**Action item**:
Scan the entries for the word "breadcrumb". Every line that has it should be copied.

[Saved data entries]
■ ■ ■ ■

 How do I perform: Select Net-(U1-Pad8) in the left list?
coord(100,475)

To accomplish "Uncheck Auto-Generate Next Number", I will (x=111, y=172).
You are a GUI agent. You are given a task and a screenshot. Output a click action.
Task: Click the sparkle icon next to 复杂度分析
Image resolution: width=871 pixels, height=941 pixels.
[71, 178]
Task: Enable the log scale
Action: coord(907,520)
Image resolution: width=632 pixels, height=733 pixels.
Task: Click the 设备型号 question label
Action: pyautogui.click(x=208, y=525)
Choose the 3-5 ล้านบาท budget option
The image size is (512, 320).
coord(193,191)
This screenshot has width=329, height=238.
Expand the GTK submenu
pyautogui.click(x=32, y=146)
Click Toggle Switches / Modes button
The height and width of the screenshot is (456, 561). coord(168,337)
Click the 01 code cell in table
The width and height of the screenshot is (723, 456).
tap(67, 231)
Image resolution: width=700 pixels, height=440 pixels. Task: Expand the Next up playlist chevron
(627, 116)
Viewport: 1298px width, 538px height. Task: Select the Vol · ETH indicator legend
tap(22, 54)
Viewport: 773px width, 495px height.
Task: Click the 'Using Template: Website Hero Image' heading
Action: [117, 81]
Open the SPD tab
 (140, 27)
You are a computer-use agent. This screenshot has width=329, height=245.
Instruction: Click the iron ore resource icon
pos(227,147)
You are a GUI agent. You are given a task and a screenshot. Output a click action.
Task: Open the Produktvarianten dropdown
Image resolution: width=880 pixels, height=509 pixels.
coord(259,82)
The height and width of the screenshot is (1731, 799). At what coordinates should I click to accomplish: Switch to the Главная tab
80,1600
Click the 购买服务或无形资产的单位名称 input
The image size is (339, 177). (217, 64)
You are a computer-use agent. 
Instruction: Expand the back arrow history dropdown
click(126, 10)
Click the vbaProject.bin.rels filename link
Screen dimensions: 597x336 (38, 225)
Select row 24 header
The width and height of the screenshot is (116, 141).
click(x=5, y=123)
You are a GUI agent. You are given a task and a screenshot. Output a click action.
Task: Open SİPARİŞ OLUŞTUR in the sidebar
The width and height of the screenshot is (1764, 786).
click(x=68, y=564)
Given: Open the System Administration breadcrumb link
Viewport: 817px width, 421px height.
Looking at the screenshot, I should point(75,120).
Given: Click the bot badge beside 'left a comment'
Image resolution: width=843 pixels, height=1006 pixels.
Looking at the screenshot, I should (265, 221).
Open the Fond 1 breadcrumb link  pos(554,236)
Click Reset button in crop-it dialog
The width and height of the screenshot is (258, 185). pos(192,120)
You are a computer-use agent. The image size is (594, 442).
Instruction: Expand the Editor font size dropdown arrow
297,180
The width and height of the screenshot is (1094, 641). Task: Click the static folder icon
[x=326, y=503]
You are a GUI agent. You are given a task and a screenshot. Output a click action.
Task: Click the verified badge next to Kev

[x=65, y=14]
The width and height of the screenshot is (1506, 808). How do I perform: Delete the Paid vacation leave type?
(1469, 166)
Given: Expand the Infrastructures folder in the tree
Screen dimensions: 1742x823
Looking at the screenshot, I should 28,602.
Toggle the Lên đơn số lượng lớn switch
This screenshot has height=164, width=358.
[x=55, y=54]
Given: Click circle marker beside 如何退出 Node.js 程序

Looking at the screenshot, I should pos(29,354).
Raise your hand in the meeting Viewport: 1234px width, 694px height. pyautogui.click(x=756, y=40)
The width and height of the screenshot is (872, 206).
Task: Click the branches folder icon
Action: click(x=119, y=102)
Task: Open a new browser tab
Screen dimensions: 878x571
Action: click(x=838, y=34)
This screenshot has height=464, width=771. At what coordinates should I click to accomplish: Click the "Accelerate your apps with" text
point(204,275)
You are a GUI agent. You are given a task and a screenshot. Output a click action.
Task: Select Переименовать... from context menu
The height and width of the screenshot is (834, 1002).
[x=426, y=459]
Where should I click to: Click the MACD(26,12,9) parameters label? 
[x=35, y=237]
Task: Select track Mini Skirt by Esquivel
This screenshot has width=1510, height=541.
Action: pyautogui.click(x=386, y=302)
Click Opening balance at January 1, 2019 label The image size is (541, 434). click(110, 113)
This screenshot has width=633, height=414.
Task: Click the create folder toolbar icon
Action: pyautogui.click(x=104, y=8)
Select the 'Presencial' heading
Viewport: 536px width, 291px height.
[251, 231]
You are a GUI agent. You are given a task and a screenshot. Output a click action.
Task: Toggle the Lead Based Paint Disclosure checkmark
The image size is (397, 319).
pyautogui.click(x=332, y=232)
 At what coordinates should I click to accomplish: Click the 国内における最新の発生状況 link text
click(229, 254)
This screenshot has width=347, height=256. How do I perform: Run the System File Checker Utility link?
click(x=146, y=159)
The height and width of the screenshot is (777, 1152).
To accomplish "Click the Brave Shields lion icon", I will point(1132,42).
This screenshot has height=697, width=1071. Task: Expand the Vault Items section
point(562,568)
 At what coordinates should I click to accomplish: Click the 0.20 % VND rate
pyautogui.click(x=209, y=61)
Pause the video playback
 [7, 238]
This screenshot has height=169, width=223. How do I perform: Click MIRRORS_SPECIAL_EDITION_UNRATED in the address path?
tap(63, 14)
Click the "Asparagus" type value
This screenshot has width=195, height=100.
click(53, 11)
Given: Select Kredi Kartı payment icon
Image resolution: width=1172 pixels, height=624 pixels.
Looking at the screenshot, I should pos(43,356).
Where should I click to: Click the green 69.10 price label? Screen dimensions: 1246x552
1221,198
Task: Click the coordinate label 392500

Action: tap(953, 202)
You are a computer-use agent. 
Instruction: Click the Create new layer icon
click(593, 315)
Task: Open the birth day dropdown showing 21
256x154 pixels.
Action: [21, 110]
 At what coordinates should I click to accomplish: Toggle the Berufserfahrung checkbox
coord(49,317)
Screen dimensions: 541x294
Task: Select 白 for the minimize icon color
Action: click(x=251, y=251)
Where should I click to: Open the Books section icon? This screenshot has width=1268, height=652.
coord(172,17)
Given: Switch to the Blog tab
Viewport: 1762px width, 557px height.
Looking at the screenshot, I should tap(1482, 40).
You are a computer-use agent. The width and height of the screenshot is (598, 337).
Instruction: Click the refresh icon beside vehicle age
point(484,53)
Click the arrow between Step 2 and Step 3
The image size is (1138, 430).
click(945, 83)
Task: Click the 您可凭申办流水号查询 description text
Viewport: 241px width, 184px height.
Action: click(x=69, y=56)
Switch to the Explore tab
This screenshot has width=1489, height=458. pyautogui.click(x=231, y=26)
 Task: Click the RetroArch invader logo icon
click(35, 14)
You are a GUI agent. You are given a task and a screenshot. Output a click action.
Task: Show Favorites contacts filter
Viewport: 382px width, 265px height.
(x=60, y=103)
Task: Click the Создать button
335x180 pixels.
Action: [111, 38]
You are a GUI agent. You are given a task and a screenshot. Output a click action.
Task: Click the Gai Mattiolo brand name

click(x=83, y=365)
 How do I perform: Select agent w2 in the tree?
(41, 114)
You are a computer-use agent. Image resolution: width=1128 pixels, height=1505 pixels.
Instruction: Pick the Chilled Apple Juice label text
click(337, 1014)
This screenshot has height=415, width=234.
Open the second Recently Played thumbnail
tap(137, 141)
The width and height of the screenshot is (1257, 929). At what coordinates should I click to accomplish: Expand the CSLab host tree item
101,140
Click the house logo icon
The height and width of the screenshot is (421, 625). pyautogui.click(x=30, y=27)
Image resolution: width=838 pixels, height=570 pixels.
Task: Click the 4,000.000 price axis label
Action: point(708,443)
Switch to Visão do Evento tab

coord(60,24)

■ ■ ■ ■

**Result**:
Given: Open the System Administration breadcrumb link
Open the Fond 1 breadcrumb link  pos(554,236)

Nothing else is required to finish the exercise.